Against this backdrop, it is informed public debate that allowed some errors to float to the surface.

In the case of Ms Wolf, this major misinterpretation was uncovered in part because the radio journalist was a subject-matter expert. The BBC host had written in 2001 a book on the social history of the Victorian era. The other part of the equation is having the correction done so publicly.

Economist Tim Harford recently examined the issue of debate and collaboration among different types of technical experts, noting that there is a growing need for diversity in a world of specialists to solve complex problems, be they in scientific discovery or in public governance.

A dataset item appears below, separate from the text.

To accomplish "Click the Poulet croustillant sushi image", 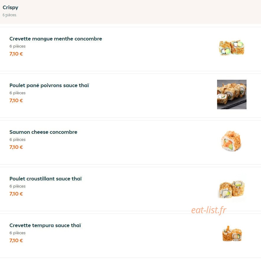I will pos(232,189).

"The classicists need to work with the scientists, but the physicists also need to work with the biologists, the economists must work with the psychologists, and everyone has to work with the statisticians."

He cited 1960 lectures by CP Snow, a novelist and English physical chemist, which suggested that, in Mr Harford's words, "grave mistakes can result not only from a vacuum of technical knowledge in politics, but from a monopoly - the single expert, unchallenged."

The example used by Mr Snow was the Allied forces' bombing of dense urban areas in Germany during World War II - a failed strategy that also hurt civilians. It was a military call based on a flawed statistical study by Winston Churchill's scientific adviser. The problem was, no one had the skill and the power to rebut it.

Still, leaving so-dubbed experts to sort one another out poses its own set of risks. Take Mr Giridharadas's review of the book Upheaval, which suggested multiple errors, one of which involves Singapore. Mr Giridharadas said the book wrongly stated that the prime minister now is Lee Kuan Yew.

But a check on my own copy of the book suggested that the discussion should be more nuanced - it may have been an issue with language and grammar editing, rather than strict factual inaccuracy.

The exact sentence on Chapter 8 reads: "For an Asian perspective on Japan's view of World War Two, here is an assessment by Lee Kuan Yew, a keen observer of people who as prime minister of Singapore for several decades became familiar with Japan, China, and Korea and their leaders." Lesson here: tenses matter.

I was not alone. A few NYT readers who commented on the book review went through the same rigour of hunting the text down on page 314, to come to the same conclusion.

To be sure, it was Mr Giridharadas's review of the book that prompted me to cross-reference that against other reviews - including one from Bill Gates - and to finally fact-check the fact checking. The episode only served to reinforce my wariness of experts loftily claimed on either side.

But it also means that having technical experts sort out collaboration and their egos alone would not build an informed society.

It is tedious for an everyday reader to fact-check a book, yet experts - and the businesses that sell their expertise - with the fame and fortune to determine the facts, don't seem to see it as their responsibility to safekeep credibility. The mantra of "trust me until you don't" seems outdated in this knowledge economy. (Or for a local flavour: "You thought, I think, who confirm?)

The problem with know-it-alls is that they tend to stay in their exclusive lanes, keep to their technical jargon, and play with a narrow margin of error. What's missing then in all this discussion on experts and diversity is the humility that stirs open dialogue, learning, and correction. Can the inquisitive question monopolies of power and get away with it?

I suppose then, it's better for all to boldly say we do not know, so that we would. For the ordinary person with less time and money on their hands, to probe experts and reclaim this curiosity can be a hard slog. But the patient pursuit of knowledge on our own terms today, is also to be free.